# The problem
Return all lines in the data where the string "profile" can be found.

[Dataset entries]
□ □ □

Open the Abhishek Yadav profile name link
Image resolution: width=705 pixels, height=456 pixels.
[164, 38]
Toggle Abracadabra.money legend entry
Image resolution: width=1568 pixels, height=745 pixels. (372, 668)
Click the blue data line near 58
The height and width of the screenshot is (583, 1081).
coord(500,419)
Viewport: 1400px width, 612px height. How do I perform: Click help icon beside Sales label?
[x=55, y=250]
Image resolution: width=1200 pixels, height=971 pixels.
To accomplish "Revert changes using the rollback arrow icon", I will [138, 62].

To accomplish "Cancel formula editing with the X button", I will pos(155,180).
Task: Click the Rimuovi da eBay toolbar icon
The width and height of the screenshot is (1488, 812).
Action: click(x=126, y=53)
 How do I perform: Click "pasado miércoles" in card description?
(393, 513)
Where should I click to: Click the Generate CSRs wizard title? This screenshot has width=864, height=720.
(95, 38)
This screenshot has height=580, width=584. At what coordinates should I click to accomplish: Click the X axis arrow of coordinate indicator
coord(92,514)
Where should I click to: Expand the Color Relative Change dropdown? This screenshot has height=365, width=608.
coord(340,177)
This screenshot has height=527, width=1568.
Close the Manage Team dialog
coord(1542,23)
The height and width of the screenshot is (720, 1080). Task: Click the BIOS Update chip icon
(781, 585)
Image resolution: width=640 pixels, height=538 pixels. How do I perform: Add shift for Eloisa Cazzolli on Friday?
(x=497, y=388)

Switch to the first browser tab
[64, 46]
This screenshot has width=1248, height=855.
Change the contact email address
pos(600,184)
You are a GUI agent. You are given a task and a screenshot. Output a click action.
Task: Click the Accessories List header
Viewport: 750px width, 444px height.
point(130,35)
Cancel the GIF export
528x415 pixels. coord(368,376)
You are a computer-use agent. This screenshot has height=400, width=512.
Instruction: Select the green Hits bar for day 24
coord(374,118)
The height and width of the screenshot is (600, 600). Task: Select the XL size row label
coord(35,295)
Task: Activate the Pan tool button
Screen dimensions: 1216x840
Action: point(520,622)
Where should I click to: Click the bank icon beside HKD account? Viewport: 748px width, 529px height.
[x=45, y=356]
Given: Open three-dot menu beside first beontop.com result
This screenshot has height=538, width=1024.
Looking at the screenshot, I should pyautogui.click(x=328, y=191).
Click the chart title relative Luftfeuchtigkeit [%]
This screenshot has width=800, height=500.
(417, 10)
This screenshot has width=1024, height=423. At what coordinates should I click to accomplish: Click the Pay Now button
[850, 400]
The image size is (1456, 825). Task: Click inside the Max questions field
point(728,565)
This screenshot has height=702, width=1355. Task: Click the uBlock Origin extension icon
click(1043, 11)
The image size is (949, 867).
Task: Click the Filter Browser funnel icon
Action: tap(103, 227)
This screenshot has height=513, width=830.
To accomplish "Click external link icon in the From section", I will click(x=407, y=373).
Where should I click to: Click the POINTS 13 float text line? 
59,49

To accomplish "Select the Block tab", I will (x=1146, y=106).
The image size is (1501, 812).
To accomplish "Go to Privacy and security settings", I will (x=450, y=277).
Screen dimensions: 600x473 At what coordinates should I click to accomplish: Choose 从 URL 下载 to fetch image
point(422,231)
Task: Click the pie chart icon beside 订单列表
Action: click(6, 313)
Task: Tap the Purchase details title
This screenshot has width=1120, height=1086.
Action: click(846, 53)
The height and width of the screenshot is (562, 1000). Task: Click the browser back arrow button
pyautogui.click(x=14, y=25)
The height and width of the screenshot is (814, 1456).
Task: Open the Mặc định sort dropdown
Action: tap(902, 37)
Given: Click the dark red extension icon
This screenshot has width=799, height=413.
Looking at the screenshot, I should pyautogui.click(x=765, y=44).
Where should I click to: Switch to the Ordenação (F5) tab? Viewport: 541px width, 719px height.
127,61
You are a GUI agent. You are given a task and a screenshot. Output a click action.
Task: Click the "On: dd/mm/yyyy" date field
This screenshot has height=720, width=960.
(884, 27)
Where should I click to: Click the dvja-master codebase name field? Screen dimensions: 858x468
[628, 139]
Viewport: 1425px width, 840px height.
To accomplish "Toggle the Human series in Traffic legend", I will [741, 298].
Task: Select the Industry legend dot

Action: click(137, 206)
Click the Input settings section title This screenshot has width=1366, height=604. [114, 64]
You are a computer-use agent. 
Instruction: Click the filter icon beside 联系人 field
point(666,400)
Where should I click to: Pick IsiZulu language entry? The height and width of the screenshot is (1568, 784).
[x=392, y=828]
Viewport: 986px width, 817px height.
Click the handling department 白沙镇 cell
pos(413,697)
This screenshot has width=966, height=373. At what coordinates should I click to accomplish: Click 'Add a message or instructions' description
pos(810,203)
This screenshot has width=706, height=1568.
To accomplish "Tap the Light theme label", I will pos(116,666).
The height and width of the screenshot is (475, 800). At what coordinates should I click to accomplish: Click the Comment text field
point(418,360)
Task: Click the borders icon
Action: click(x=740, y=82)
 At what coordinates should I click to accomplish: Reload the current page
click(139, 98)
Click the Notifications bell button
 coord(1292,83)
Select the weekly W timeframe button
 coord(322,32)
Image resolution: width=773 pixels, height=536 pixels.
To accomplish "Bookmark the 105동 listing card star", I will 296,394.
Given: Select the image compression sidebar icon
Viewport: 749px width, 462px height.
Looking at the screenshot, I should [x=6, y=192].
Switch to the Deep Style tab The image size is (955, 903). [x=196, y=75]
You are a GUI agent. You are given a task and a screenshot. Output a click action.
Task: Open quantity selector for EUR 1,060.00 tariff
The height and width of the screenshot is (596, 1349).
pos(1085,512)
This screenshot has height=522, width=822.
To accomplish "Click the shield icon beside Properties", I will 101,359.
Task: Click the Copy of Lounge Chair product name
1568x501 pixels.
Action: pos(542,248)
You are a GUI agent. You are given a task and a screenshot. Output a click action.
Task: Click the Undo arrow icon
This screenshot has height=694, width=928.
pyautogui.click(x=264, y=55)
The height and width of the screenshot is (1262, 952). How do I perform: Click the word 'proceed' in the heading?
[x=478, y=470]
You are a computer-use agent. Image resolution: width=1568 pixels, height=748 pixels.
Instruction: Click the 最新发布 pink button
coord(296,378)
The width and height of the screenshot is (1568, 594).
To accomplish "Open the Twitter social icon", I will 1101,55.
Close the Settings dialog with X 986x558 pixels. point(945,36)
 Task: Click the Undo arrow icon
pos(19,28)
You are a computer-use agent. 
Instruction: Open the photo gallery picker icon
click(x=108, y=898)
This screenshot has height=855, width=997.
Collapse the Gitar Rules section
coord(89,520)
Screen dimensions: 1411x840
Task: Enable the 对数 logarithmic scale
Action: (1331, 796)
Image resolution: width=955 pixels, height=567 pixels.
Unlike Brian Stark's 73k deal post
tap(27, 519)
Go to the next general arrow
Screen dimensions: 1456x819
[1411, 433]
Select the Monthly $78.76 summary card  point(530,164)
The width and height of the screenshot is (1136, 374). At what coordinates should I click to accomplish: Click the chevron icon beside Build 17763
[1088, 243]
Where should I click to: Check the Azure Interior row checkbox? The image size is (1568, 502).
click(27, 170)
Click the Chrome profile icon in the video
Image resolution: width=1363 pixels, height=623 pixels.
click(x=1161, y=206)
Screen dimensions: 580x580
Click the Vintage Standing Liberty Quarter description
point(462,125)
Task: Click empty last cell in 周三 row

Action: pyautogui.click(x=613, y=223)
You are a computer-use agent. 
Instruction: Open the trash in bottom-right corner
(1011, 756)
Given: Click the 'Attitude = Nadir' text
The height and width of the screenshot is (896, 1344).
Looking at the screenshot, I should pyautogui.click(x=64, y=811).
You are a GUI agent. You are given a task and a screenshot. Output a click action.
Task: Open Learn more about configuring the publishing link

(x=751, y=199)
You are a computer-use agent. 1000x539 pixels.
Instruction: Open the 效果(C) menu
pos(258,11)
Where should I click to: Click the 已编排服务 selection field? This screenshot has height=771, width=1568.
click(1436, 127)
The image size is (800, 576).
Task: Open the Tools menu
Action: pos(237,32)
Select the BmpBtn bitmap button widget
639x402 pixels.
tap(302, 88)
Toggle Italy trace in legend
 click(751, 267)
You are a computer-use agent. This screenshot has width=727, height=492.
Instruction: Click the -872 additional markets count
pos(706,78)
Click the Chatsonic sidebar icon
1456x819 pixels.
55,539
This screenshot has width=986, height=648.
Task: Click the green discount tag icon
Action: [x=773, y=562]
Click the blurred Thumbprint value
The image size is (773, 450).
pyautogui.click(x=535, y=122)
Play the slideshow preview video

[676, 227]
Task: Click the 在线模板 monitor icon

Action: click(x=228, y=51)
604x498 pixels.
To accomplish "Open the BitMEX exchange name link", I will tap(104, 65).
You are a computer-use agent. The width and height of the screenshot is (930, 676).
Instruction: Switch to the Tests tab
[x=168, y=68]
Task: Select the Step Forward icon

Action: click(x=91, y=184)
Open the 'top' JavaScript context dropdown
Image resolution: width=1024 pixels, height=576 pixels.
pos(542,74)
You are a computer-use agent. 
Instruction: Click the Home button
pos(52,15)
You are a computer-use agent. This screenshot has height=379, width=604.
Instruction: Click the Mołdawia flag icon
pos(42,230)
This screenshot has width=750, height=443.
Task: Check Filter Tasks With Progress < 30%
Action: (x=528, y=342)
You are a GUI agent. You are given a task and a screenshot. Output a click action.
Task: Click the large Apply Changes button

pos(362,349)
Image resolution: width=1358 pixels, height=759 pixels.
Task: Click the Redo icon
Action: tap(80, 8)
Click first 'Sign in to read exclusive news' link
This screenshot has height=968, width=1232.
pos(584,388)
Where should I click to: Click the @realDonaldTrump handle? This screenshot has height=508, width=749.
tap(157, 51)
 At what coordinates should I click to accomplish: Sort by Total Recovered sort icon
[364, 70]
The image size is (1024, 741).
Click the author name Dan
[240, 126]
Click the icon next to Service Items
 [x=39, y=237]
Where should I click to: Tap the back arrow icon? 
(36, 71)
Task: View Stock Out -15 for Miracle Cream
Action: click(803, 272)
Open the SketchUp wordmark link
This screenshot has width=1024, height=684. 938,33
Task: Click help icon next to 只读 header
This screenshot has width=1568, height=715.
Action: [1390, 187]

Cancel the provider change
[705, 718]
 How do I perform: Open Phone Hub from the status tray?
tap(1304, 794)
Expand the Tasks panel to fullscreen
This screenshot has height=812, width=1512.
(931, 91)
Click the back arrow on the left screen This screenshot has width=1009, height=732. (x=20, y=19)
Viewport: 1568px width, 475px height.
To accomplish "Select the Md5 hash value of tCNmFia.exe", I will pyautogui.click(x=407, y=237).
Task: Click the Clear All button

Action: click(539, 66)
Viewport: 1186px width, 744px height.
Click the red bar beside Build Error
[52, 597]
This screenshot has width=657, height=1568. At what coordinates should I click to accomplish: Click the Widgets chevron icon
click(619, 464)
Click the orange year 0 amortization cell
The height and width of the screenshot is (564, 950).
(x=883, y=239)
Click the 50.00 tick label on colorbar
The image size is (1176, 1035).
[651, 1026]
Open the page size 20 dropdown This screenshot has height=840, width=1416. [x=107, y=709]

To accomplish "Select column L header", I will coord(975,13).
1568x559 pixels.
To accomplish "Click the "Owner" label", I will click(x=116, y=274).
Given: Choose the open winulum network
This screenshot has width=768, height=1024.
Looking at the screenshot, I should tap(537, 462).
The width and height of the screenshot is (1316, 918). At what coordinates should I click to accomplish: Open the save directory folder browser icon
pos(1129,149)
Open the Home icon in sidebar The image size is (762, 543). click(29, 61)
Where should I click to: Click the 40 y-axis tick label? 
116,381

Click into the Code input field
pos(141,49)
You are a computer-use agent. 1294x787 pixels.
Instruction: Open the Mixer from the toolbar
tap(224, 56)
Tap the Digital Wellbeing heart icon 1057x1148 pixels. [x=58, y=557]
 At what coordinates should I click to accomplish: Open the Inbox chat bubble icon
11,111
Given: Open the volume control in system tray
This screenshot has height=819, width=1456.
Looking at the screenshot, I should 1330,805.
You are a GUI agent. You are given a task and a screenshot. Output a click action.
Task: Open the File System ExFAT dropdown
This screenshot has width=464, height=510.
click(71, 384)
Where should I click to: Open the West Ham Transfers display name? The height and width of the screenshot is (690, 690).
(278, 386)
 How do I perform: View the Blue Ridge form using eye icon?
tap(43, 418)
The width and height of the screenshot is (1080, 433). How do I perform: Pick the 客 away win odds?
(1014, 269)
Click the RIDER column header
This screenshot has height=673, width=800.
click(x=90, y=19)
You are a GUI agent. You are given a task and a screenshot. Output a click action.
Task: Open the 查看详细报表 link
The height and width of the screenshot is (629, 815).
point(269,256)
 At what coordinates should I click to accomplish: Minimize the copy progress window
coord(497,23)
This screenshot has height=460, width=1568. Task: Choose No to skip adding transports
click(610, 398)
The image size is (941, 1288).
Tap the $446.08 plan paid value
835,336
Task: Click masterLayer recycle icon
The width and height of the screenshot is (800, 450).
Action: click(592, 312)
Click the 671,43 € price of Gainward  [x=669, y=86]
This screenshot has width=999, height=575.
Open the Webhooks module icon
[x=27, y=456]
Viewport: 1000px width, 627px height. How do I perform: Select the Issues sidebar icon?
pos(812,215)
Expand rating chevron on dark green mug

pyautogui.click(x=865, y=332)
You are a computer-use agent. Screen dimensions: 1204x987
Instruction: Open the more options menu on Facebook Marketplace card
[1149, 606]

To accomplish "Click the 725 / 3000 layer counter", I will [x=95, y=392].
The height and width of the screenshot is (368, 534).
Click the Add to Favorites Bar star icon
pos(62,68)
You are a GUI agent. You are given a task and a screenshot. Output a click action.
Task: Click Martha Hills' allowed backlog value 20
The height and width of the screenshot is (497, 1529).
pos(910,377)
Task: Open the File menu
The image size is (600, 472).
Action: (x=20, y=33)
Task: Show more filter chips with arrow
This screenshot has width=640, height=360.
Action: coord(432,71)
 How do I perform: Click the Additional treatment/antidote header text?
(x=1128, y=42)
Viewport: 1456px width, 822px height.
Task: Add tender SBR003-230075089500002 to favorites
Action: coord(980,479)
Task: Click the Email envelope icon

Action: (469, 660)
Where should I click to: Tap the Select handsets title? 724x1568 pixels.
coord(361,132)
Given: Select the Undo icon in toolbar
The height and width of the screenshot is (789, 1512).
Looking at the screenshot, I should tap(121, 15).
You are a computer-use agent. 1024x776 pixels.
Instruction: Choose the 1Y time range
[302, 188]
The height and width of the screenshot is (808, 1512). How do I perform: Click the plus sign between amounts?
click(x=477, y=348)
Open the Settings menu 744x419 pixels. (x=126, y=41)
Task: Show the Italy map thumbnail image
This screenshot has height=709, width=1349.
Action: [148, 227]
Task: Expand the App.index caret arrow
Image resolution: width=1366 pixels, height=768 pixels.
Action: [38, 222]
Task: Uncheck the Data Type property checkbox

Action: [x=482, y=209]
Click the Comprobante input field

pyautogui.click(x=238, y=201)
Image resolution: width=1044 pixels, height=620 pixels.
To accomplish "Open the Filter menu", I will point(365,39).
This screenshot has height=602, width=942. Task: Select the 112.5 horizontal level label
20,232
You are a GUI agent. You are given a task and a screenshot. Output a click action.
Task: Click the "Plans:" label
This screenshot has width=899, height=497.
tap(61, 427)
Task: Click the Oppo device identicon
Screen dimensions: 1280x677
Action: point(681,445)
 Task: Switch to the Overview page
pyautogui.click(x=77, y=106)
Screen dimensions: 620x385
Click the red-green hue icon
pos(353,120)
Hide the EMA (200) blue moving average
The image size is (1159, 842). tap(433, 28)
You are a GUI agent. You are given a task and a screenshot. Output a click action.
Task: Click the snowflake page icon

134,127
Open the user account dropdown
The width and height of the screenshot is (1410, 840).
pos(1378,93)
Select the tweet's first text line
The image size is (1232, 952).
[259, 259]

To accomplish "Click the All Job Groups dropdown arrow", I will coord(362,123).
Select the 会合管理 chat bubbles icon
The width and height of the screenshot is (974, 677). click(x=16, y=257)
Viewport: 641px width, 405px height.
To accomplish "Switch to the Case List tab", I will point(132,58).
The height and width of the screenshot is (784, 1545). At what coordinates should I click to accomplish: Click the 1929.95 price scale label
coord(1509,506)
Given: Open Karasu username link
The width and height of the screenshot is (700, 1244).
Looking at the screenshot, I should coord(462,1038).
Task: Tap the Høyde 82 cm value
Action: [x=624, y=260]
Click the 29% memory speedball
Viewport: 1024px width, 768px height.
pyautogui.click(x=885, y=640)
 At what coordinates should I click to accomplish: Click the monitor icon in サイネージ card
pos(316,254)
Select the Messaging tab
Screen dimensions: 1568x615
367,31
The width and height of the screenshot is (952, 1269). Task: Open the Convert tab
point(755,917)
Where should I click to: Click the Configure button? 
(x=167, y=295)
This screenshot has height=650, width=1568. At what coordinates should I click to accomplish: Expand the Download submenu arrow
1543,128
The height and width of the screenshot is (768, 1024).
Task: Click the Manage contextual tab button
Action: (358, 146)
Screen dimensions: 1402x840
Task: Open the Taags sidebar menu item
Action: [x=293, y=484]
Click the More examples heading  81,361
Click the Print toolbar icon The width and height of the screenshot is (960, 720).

□ □ □

# Answer section
Open the Abhishek Yadav profile name link
Click the Chrome profile icon in the video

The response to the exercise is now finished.